The rescue came after days of failed attempts to reach the vessel, which was trapped since Christmas Eve.
The icebreaker Aurora Australis is expected to reach open sea later Friday and take two weeks to bring the passengers to the Australian island state of Tasmania.
"I think everyone is relieved and excited to be going on to the Australian icebreaker and then home," expedition leader Chris Turney told The Associated Press by satellite phone from the Antarctic.
Sydney resident Joanne Sim, a paying passenger, wept as she boarded the Australian icebreakers. She said the passengers had spent their time watching movies and playing games.
"It really has been an emotional rollercoaster," she told a reporter from The Sydney Morning Herald newspaper who is aboard the ship.
The 22 crew members of the Akademik Shokalskiy stayed with the icebound vessel, which is not in any danger and has enough supplies on board to last for weeks. They will wait until the ice that surrounds the ship breaks up.
"It's quite uncertain how long it will take the Shokalskiy to be able to break through the ice," ASMA Emergency Response Division manager John Young said.
ASMA was continuing to monitor the Russian and Chinese ships. The Chinese ship was stationary in sea ice, but had not reported being stuck, Young said.
The cost of the rescue would be carried by the owners of the ships involved and their insurers, in accordance with international conventions on sea rescues, Young said.
The Akademik Shokalskiy, which left New Zealand on Nov. 28, got stuck after a blizzard pushed the sea ice around the ship, freezing it in place about 2,700 kilometres (1,700 miles) south of Hobart, Tasmania.
Three icebreakers tried to try to crack their way through the ice surrounding the Russian ship but all failed, forced to retreat to open water by fierce winds and snow.
Young described the rescue as one of the remotest and most complex ever co-ordinated from Australia, which has rescue responsibility for part of Antarctic.
"The protracted nature of operations in Antarctica and the difficulty of getting good weather windows and getting the right ice conditions really make life very difficult, and in this particular case, the simple fact of having to move 52 people who are not really trained for that environment added complexity," Young said.
The Aurora's owner, P&O Maritime, said the 94-meter ship (308-foot) ship was capable of holding 116 passengers in addition to its crew of 24.
While scientists expect and observe more extreme weather with man-made global warming, some say it's not quite fair to blame the Antarctic blizzard that trapped the ship on climate change.
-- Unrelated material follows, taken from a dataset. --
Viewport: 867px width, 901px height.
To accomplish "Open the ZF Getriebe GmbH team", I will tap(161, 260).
University of Colorado ice scientist Waleed Abdalati, NASA's former chief scientist, cautioned, like many scientists do, that while researchers can spot a trend in extreme weather, they can't immediately associate an individual event --like a blizzard -- with changing climate. When scientists do attribute an individual extreme weather event to climate change, it is usually more than a year later after numerous computer model simulations and then published in a peer-reviewed journal.
Also, Antarctica, which is more governed by localized wind circulation and other characteristics, "is kind of its own beast," Abdalati said. "Antarctica feels the changing climate a little differently than the rest of the world. I myself can't point to the weather and say 'it's part of a changing climate."'
The scientific team on board the Russian vessel had been recreating Australian explorer Douglas Mawson's 1911 to 1913 voyage to Antarctica.
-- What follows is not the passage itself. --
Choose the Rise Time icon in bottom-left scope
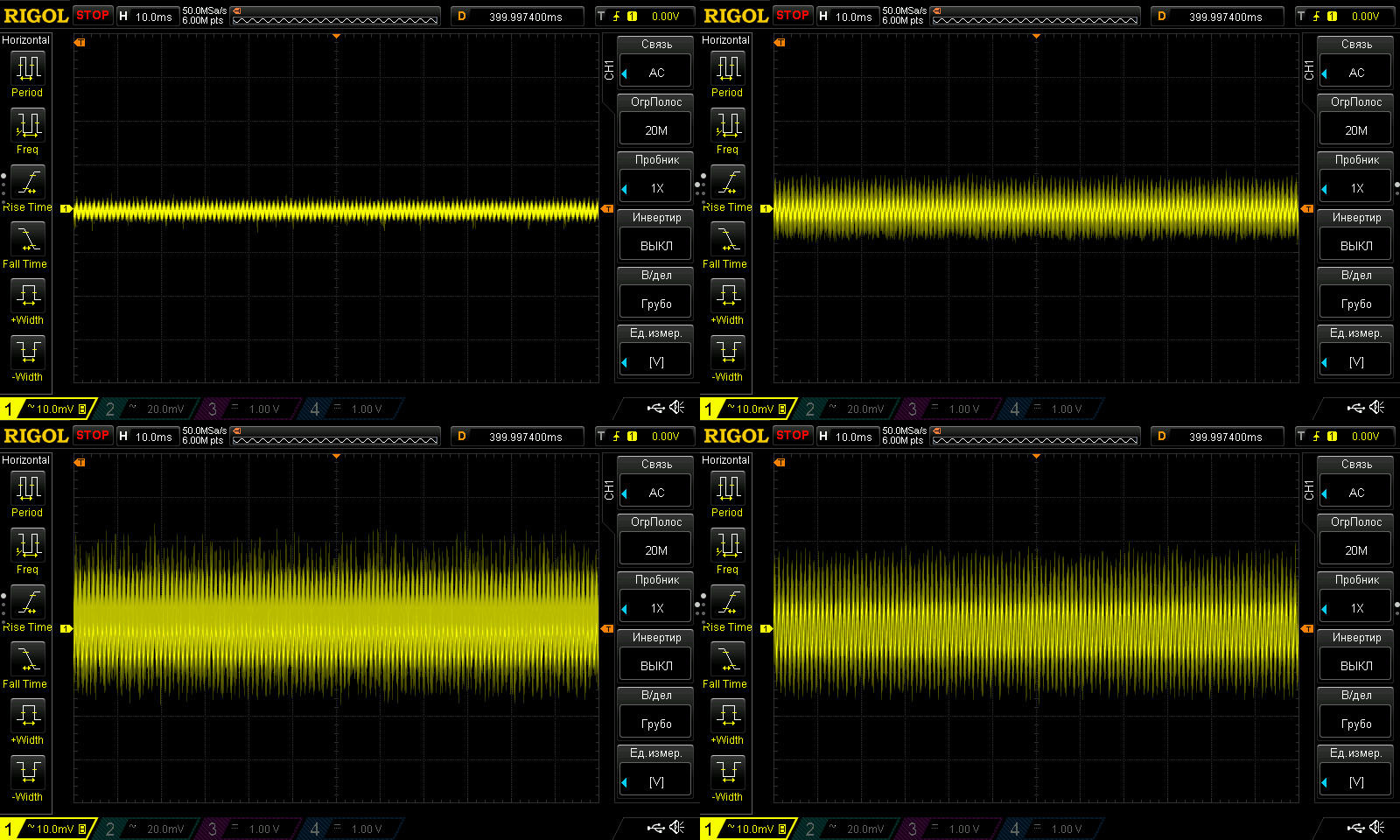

Turney had hoped to continue the trip if an icebreaker managed to free the ship. Despite his disappointment over the expedition being cut short, he said his spirits remained high.
"I'm a bit sad it's ended this way," he said. "But we got lots and lots of great science done."
China has an interest in Antarctica, with the growing scientific power recently beginning construction on its fourth Antarctic research base.